Excerpted passage

The 117-page “Myanmar Politics and the Tatmadaw: Part I” relates the army’s narrative of August last year when some 700,000 Rohingya fled Rakhine to Bangladesh, according to United Nations agencies, reporting mass killings, rape, and arson.

The book is on sale at bookstores across the commercial capital of Yangon.

On Monday, Facebook banned the army chief and other military officials accused of using the platform to “inflame ethnic and religious tensions”. The same day, UN investigators accused Senior General Min Aung Hlaing of overseeing a campaign with “genocidal intent” and recommended he and other senior officials be prosecuted for crimes against humanity.

 ‘They slaughtered our people’: Rohingya refugees on Myanmar’s brutal crackdown – video

In its new book the military denies the allegations of abuses, blaming the violence on “Bengali terrorists” it says were intent on carving out a Rohingya state named Arkistan.

Data shown
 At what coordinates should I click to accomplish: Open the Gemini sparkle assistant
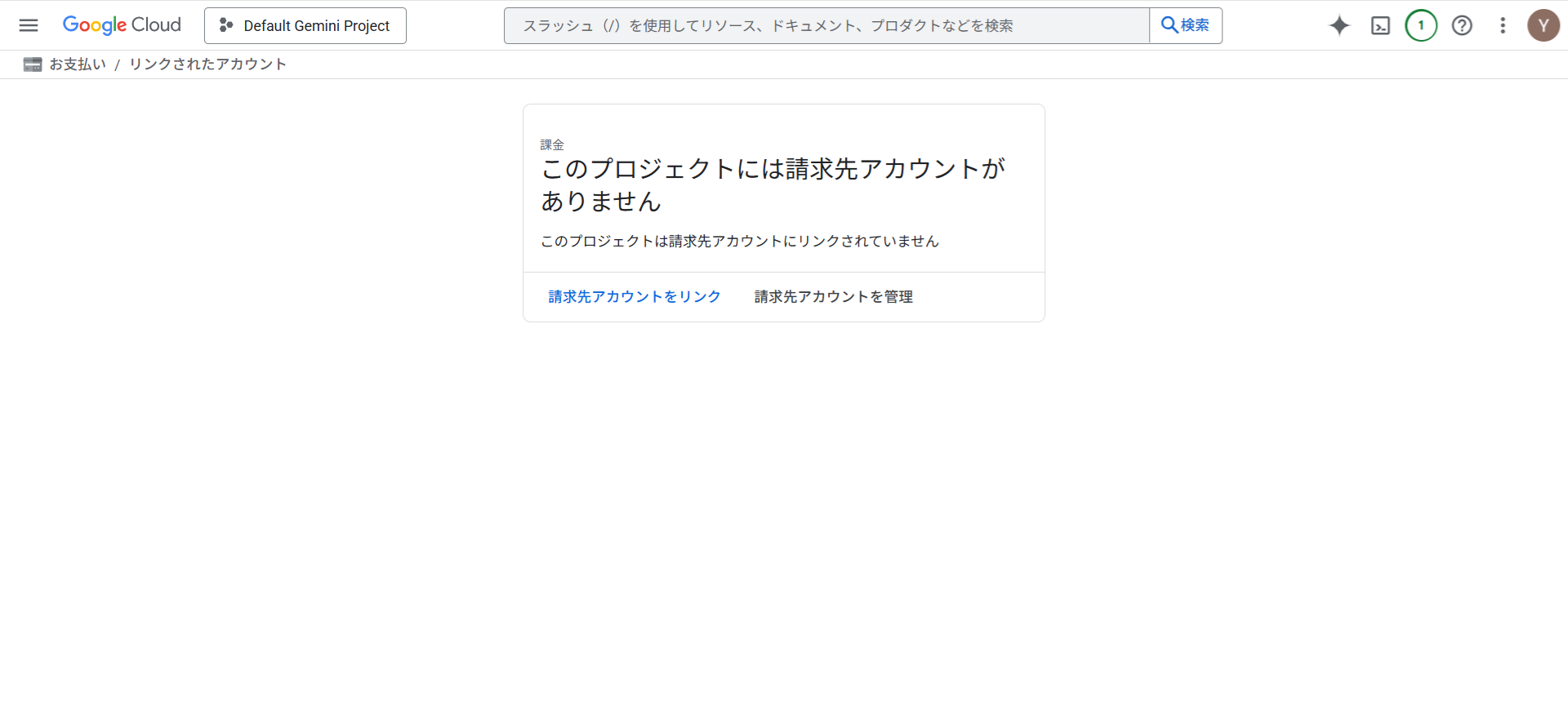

Things to do
(1) Revise the stretch from "The book is" through "state named Arkistan." in the passage on the Myanmar army's book, putting "commander-in-chief" in place of "army chief".
(2) Write what comes next in the news passage about the Myanmar army's book on the Rohingya, picking up after its final sentence.

Task-by-task outputs
(1)
The book is on sale at bookstores across the commercial capital of Yangon.

On Monday, Facebook banned the commander-in-chief and other military officials accused of using the platform to “inflame ethnic and religious tensions”. The same day, UN investigators accused Senior General Min Aung Hlaing of overseeing a campaign with “genocidal intent” and recommended he and other senior officials be prosecuted for crimes against humanity.

 ‘They slaughtered our people’: Rohingya refugees on Myanmar’s brutal crackdown – video

In its new book the military denies the allegations of abuses, blaming the violence on “Bengali terrorists” it says were intent on carving out a Rohingya state named Arkistan.

(2)
Attacks by Rohingya militants calling themselves the Arakan Rohingya Salvation Army preceded the military’s crackdown in August 2017 in Rakhine state, in which the UN investigators say 10,000 people may have been killed. The group denies it has separatist aims.

The book also seeks to trace the history of the Rohingya – who regard themselves as native to western Myanmar – casting them as interlopers from Bangladesh.